Утром обход. В зал входит большая группа людей в белых халатах. Впереди старший, крупный человек с бородкой.
– Внимание, - орет худая женщина из его свиты.
– Всем разойтись по своим местам. Лодынин, а ты куда? Марш на место. Кто не будет слушаться, того оденем в рубашку и будем охлаждать в морозилке или отправим в карцер.
Все спешно разбредаются про своим койкам. Гул в зале стихает. Группа начинает с крайних коек и, почти не задерживаясь, движется по рядам. Наконец, доходят до Георгия Ивановича...
– Как дела, больной... э...э..., - басит старший, заглядывая на табличку на спинке кровати, - Петляков.
– Все в порядке, доктор.
– Что у нас там ничего на него?
– обращается старший к горластой женщине.
Та разбирает папки.
– Состояние нормальное, температура, давление в норме.
– Я рад за вас, больной Петляков.
– Когда же меня выпустят?
– Как поправитесь окончательно. Пойдемте дальше.

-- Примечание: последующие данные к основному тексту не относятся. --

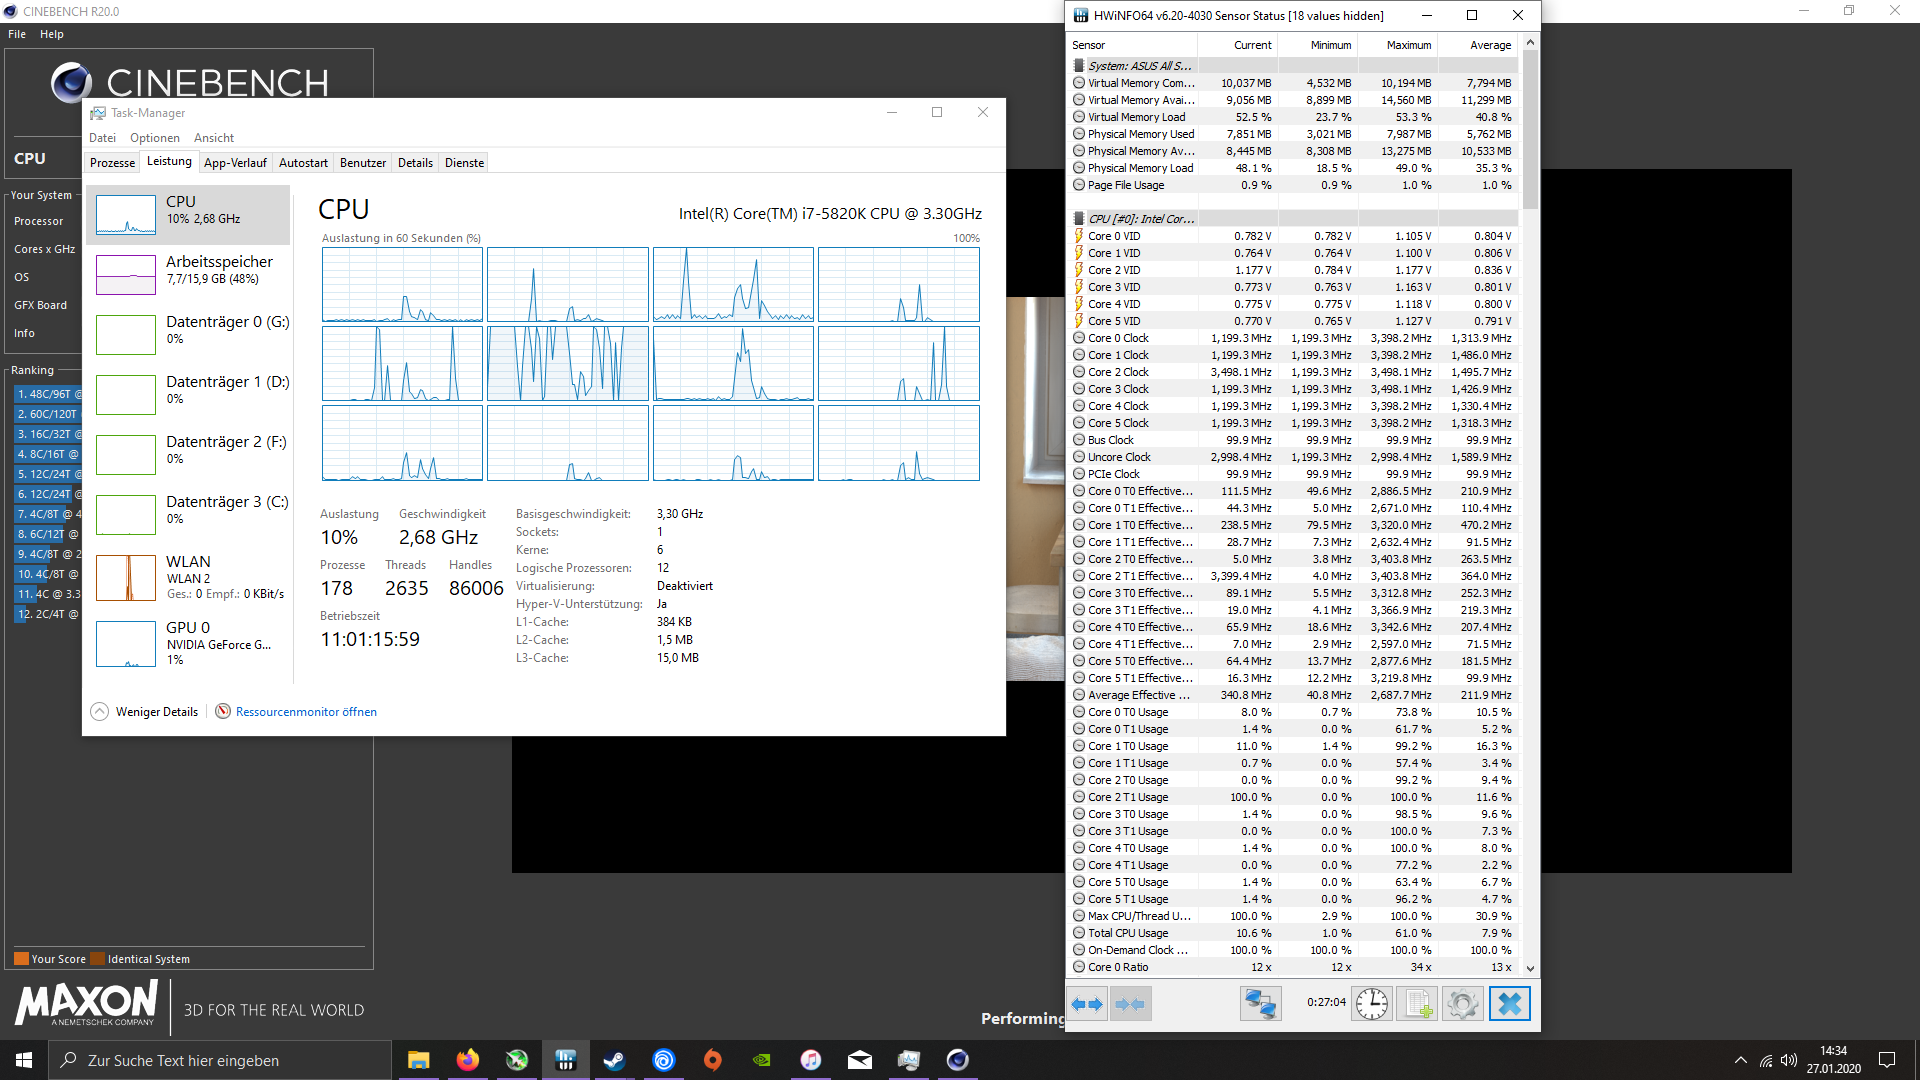Click the Windows taskbar search box

tap(220, 1060)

Они столпились около меня.
– Это... это... новый больной, поступил вчера днем, - сообщает обо мне горластая женщина.
– И что с ним?
– Полное отсутствие памяти.
– Да что вы говорите. Это что то новенькое в четвертом ведомстве. С каких это пор нам идиотов стали подсовывать. Скажите больной, - он как на недоразвитого смотрит на меня.
– Вы хоть меня понимаете?
– Понимаю. Я не идиот.
– Ну надо же, а... Он еще разбирается, кто он есть. Сказано, идиот, значит идиот. Запишите, - Виктор Владимирович задумался, - Катюша, что там у нас против идиотизма?

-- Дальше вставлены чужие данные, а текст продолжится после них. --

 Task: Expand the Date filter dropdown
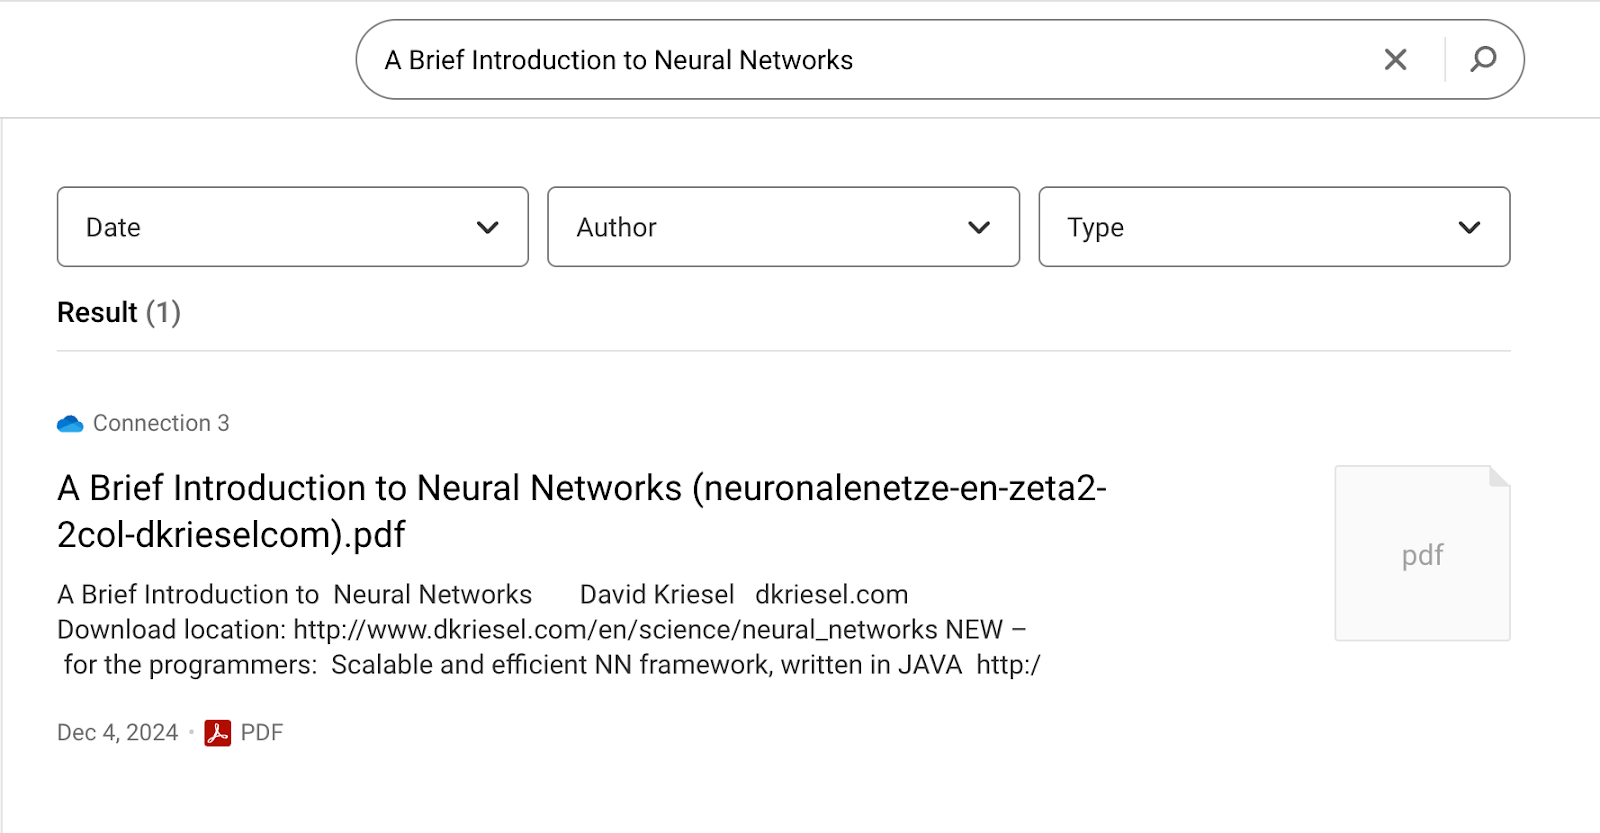tap(292, 227)
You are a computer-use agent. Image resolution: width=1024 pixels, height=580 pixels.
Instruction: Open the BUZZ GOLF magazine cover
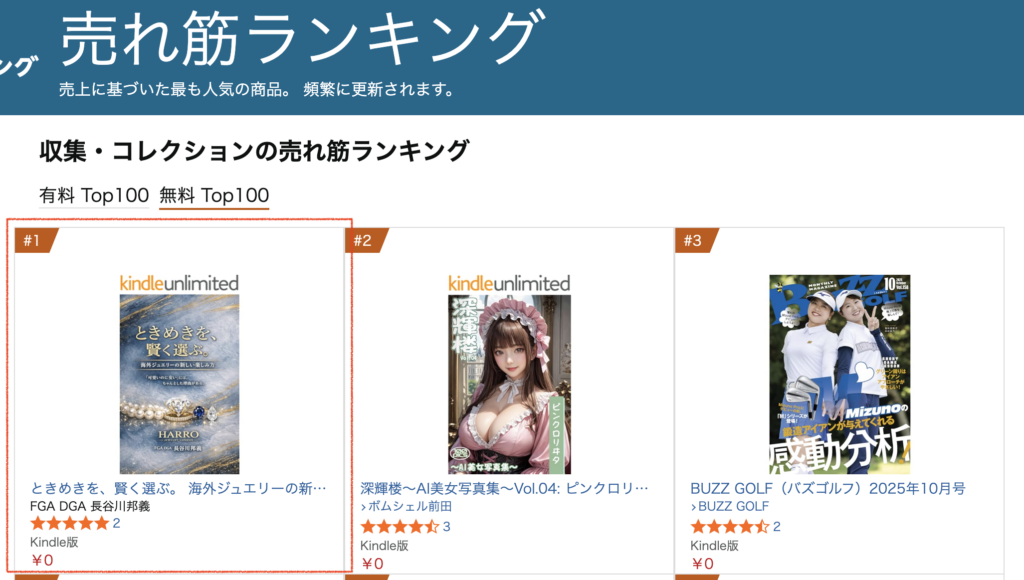point(840,374)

– Виктор Владимирович, у нас специальное отделение, не для такого типа больных. Мы не занимаемся лечением агрессивных болезней.

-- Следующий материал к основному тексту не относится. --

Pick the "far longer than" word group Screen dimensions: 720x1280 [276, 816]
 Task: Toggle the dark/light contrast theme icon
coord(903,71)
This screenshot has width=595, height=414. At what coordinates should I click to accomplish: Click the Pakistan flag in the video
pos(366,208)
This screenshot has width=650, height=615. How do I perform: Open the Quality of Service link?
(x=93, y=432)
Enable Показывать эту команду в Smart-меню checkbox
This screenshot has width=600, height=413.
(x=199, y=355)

– Так, так. Напомните мне, чтобы просмотрел его дело в кабинете, а пока пропишите ему слабительное. Пойдемте дальше.
Группа идет к следующей койке.
– По моему больной, этот врач, - говорю я Георгию Ивановичу, кивая на удаляющуюся группу.
– Тише ты, - шипит мой сосед.
– Этот, мерзавец, злопамятен.
Мною всерьез занимаются товарищи по палате. Профессор истории Караваев с удовольствием читает мне историю и политическую обстановку в стране. Писатель Ладынин обучает русской словесности, заодно проводя общий обзор иностранной литературы. Староста, тот самый, что меня определял на койку, занимается со мной спортом, тренирует кик-боксингу и разным приемам кон фу и джиу-джиц. Я стал для них куклой, с которой можно скоротать ежедневную скуку и внести какое то оживление в свою среду.